_PROVIDED RECORDS_.
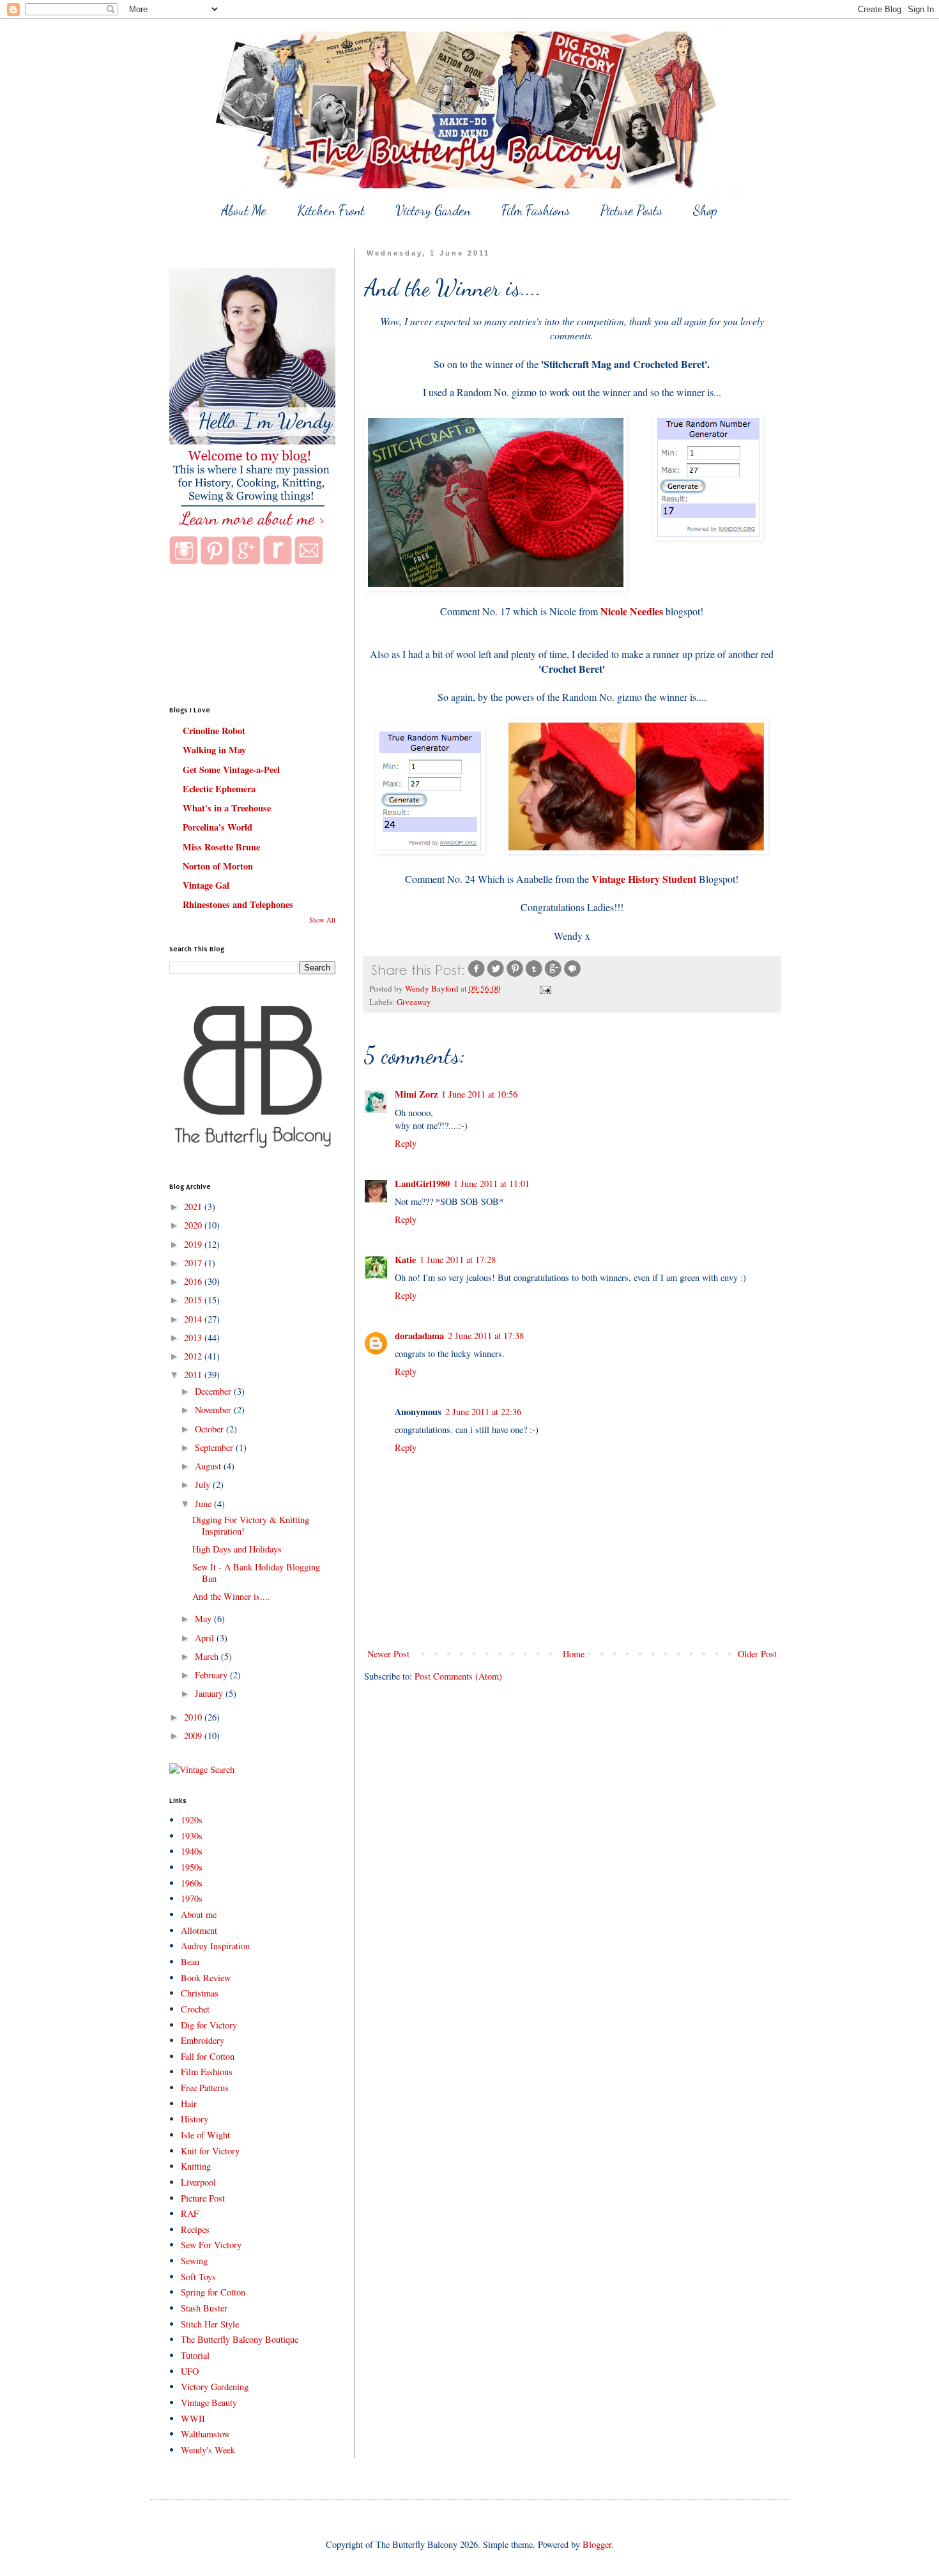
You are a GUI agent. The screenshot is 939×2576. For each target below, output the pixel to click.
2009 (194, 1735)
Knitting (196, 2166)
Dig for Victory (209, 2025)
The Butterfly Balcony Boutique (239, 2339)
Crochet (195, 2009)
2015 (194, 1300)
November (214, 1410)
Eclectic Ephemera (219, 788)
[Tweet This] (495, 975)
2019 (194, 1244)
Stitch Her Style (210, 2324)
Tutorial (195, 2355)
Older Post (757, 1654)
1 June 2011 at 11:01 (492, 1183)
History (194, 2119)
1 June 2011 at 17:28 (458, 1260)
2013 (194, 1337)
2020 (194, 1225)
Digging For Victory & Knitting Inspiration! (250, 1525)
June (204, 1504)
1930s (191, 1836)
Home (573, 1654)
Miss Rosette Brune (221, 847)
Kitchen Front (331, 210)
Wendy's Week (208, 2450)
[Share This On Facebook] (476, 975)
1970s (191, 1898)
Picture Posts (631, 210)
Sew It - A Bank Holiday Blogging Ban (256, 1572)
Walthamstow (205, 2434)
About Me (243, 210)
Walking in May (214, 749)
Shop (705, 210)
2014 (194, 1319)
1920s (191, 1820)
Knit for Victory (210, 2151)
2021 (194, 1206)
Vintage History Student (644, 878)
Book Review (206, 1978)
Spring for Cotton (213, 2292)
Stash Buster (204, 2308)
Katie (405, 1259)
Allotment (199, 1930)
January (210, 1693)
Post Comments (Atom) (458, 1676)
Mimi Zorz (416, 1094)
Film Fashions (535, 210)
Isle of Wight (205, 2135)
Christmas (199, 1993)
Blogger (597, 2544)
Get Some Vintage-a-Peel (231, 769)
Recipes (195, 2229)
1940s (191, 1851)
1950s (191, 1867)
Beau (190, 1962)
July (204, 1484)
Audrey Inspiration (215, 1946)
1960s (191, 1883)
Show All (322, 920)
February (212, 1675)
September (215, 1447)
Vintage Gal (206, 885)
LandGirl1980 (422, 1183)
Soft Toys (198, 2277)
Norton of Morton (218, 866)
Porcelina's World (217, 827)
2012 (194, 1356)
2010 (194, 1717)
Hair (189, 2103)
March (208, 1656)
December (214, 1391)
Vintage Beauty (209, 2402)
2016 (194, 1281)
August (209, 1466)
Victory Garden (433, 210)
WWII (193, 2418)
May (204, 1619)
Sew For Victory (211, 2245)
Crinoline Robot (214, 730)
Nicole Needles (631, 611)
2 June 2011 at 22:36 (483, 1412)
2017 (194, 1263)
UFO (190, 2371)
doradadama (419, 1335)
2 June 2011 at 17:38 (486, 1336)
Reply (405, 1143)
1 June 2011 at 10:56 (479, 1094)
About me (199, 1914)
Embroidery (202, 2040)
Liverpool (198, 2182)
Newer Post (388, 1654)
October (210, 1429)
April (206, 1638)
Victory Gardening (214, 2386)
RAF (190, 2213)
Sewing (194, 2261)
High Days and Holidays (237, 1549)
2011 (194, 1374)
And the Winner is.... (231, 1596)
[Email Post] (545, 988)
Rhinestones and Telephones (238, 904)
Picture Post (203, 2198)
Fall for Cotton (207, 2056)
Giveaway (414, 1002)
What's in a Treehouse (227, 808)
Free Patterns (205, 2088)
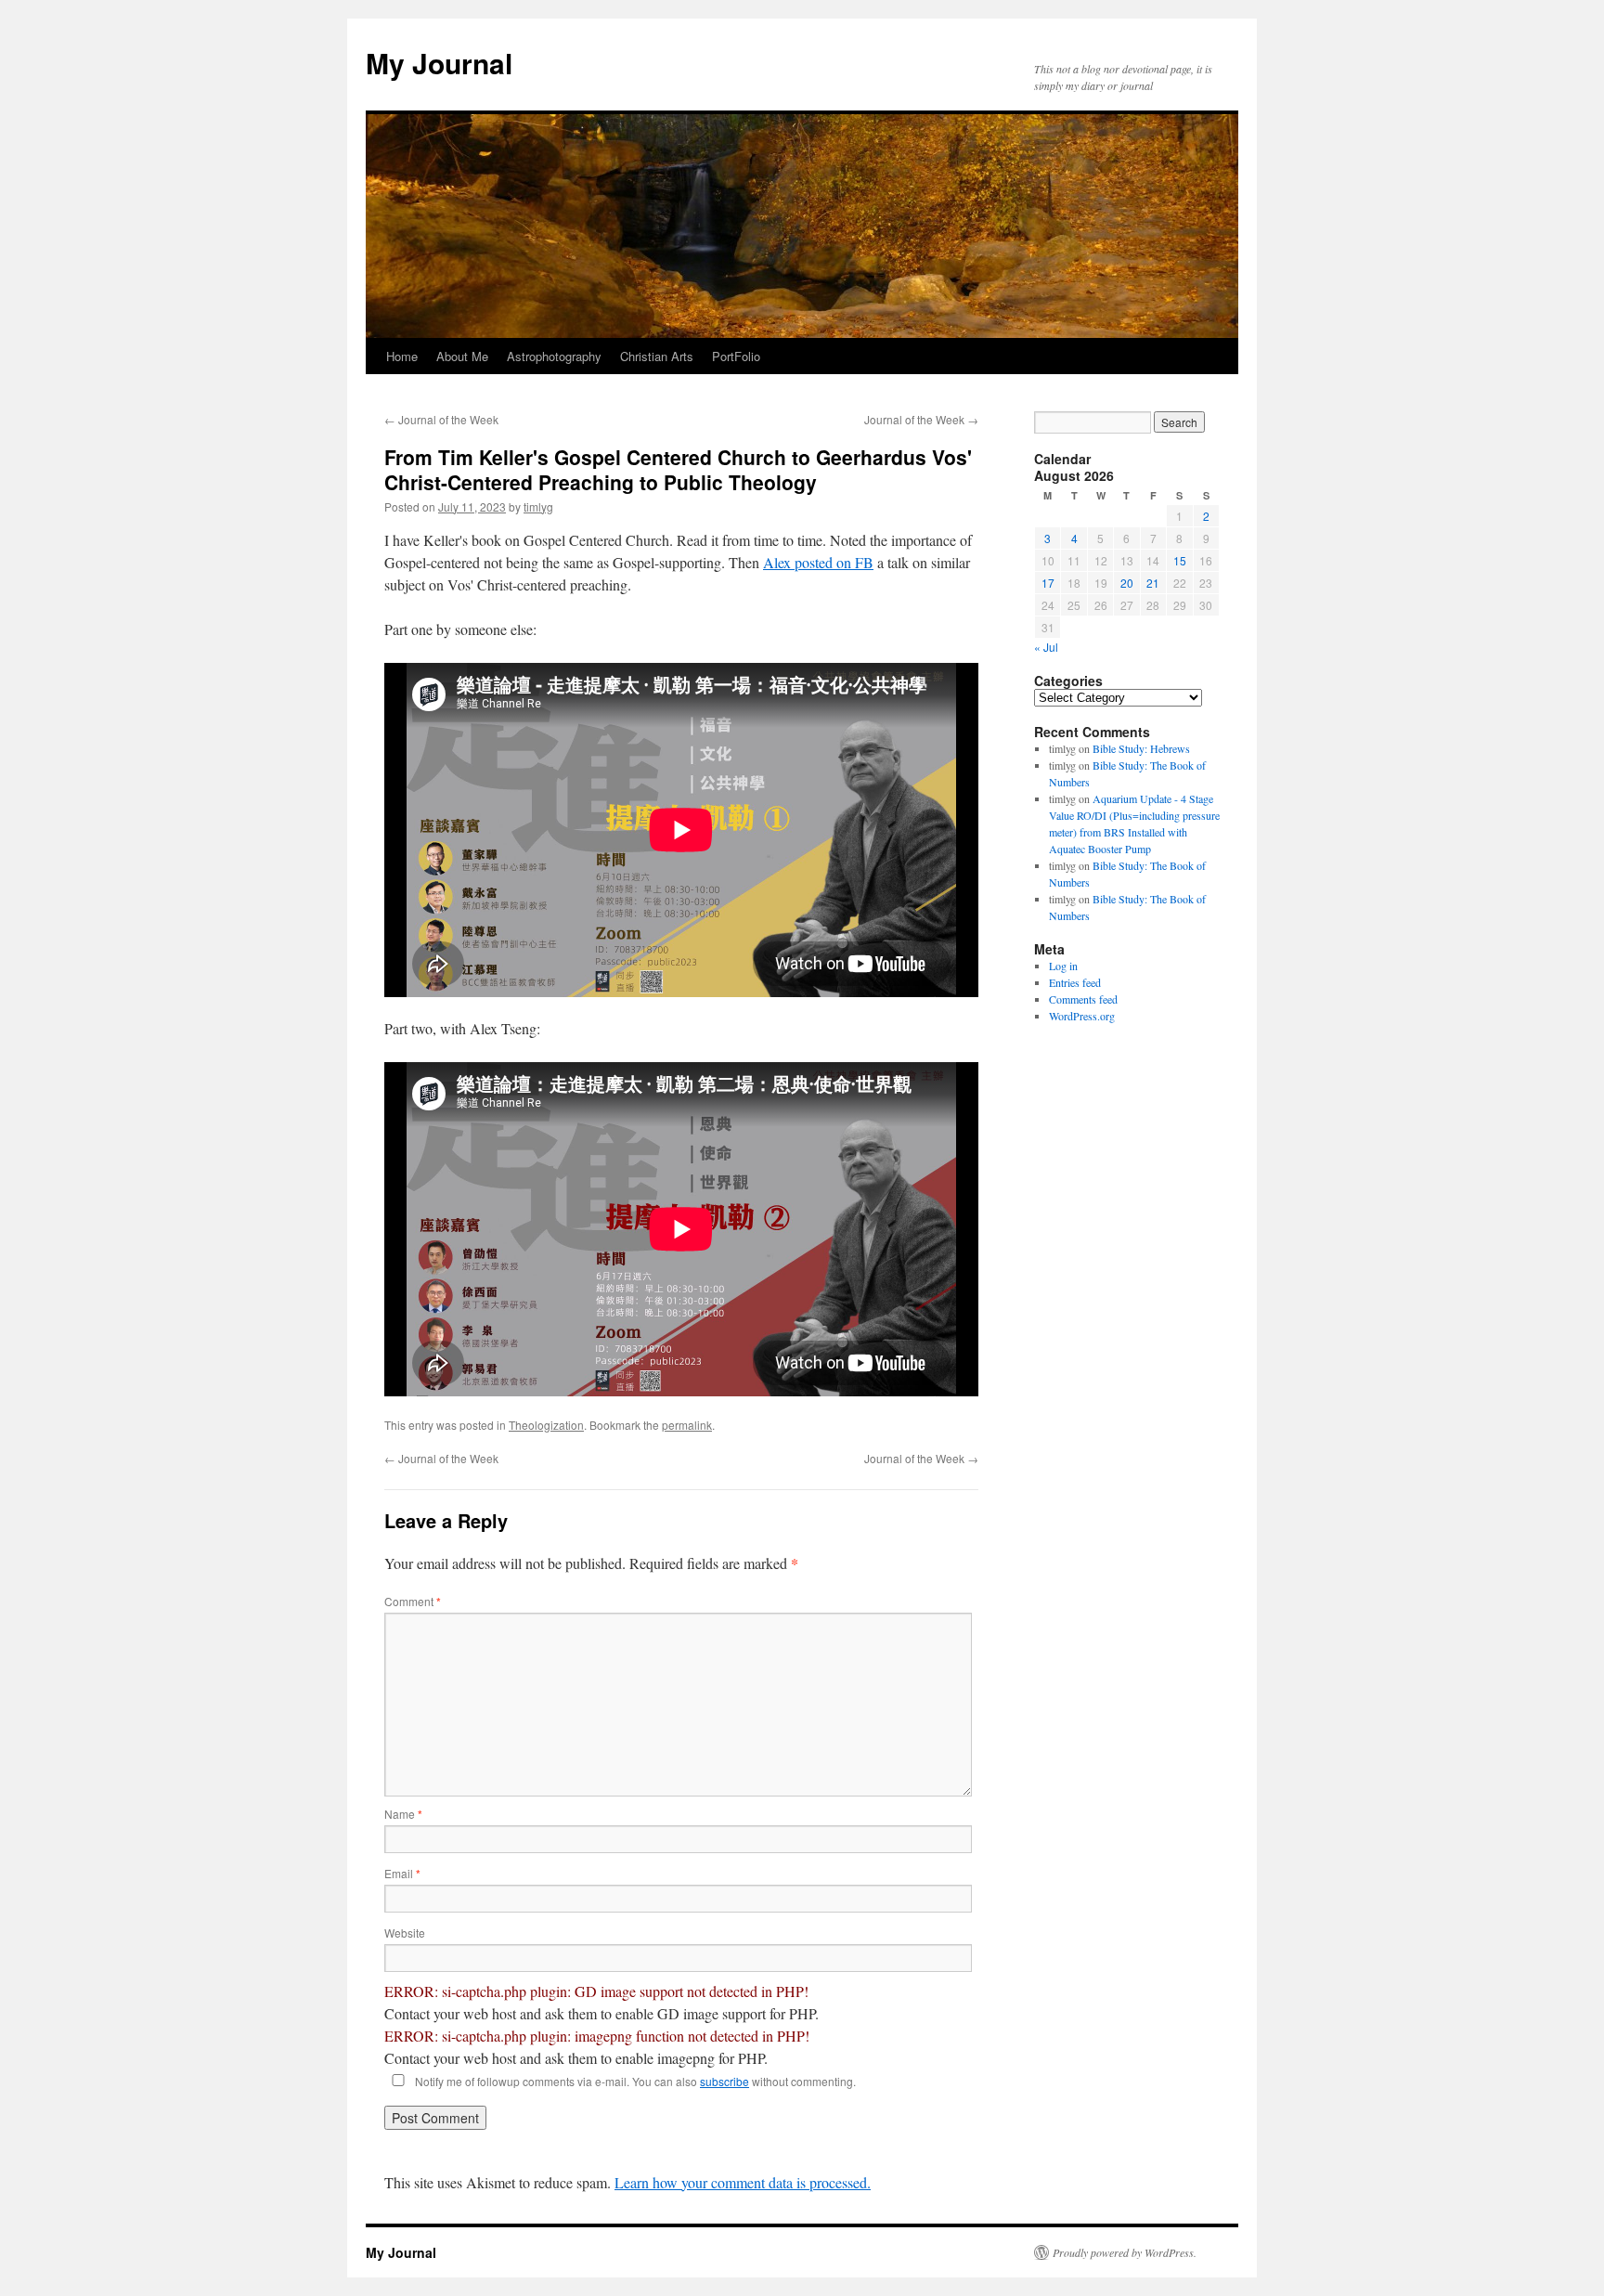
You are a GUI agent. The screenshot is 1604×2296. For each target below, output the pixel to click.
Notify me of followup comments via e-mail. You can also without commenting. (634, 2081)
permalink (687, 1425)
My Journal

_PROBLEM_. Only one stretch of the data above is needed. Restate it word for word, from the line containing "2019 (194, 1244)" through the line containing "Picture Posts (631, 210)", both ends included.

_ANSWER TO THIS PROBLEM_.
2019 (194, 1244)
Stitch Her Style (210, 2324)
Tutorial (195, 2355)
Older Post (757, 1654)
1 June 2011 at 11:01 (492, 1183)
History (194, 2119)
1 June 2011 at 17:28 (458, 1260)
2013 (194, 1337)
2020 (194, 1225)
Digging For Victory & Knitting Inspiration! (250, 1525)
June (204, 1504)
1930s (191, 1836)
Home (573, 1654)
Miss Rosette Brune (221, 847)
Kitchen Front (331, 210)
Wendy's Week (208, 2450)
[Share This On Facebook] (476, 975)
1970s (191, 1898)
Picture Posts (631, 210)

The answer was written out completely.